▶ WORK TO BE COMPLETED:
Give the lines starting at the one containing "The width and" and ending at the last line as a Markdown table with the columns "No." and "Content," numbering each row and skipping blank lines. Leave out the pictures.

Text and element pointing lines:
**********

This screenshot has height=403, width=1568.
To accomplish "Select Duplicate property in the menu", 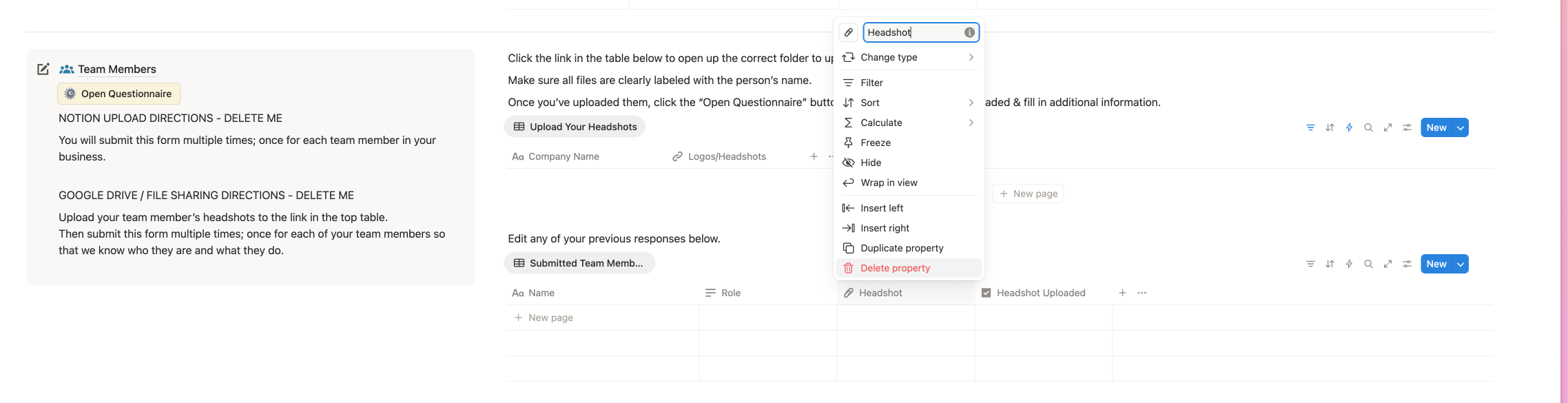I will tap(902, 248).
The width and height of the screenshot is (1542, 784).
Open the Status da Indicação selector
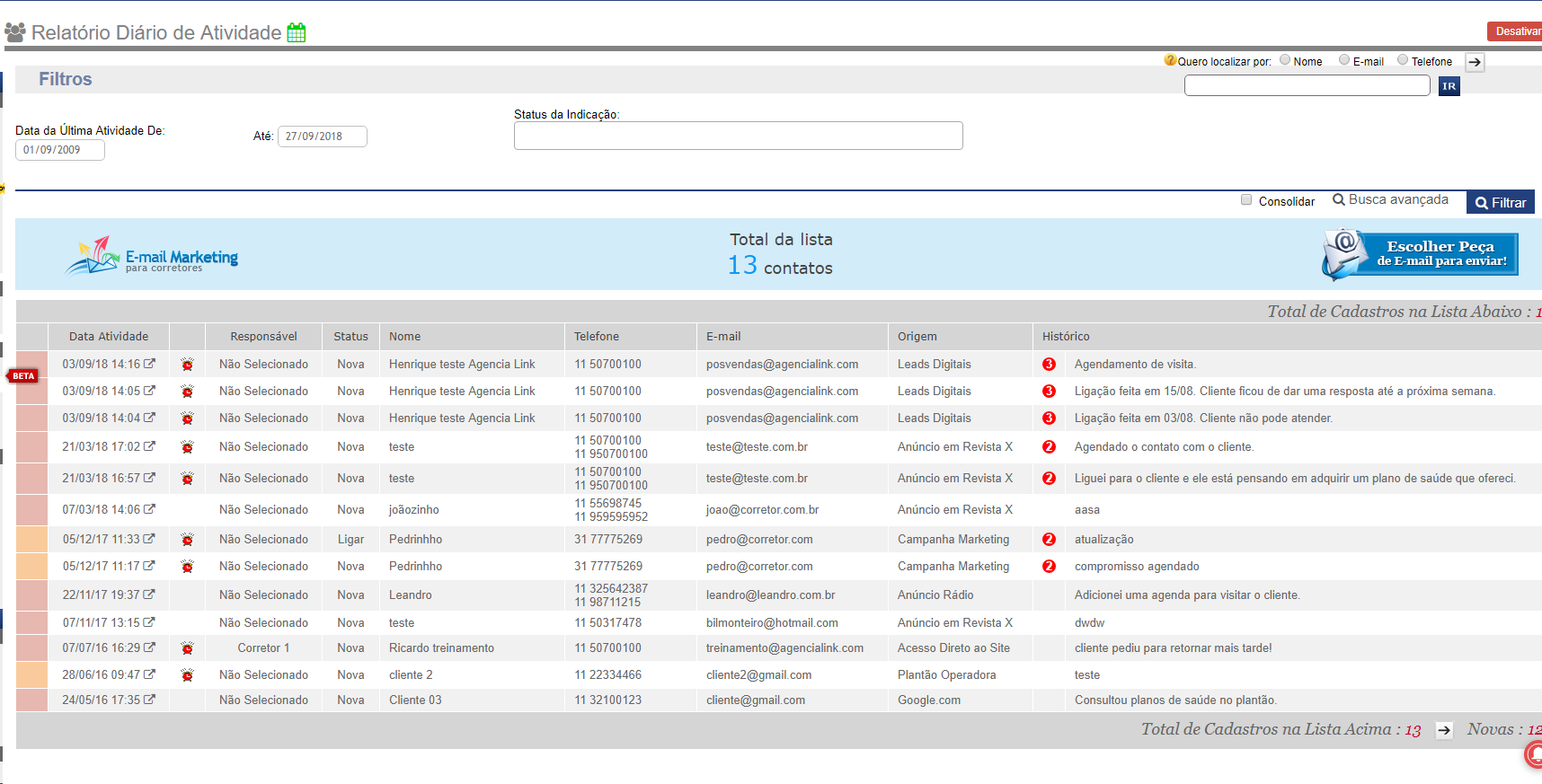click(738, 136)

**********

▶ COMPLETED TASK:
| No. | Content |
|---|---|
| 1 | The width and height of the screenshot is (1542, 784). |
| 2 | Open the Status da Indicação selector |
| 3 | click(738, 136) |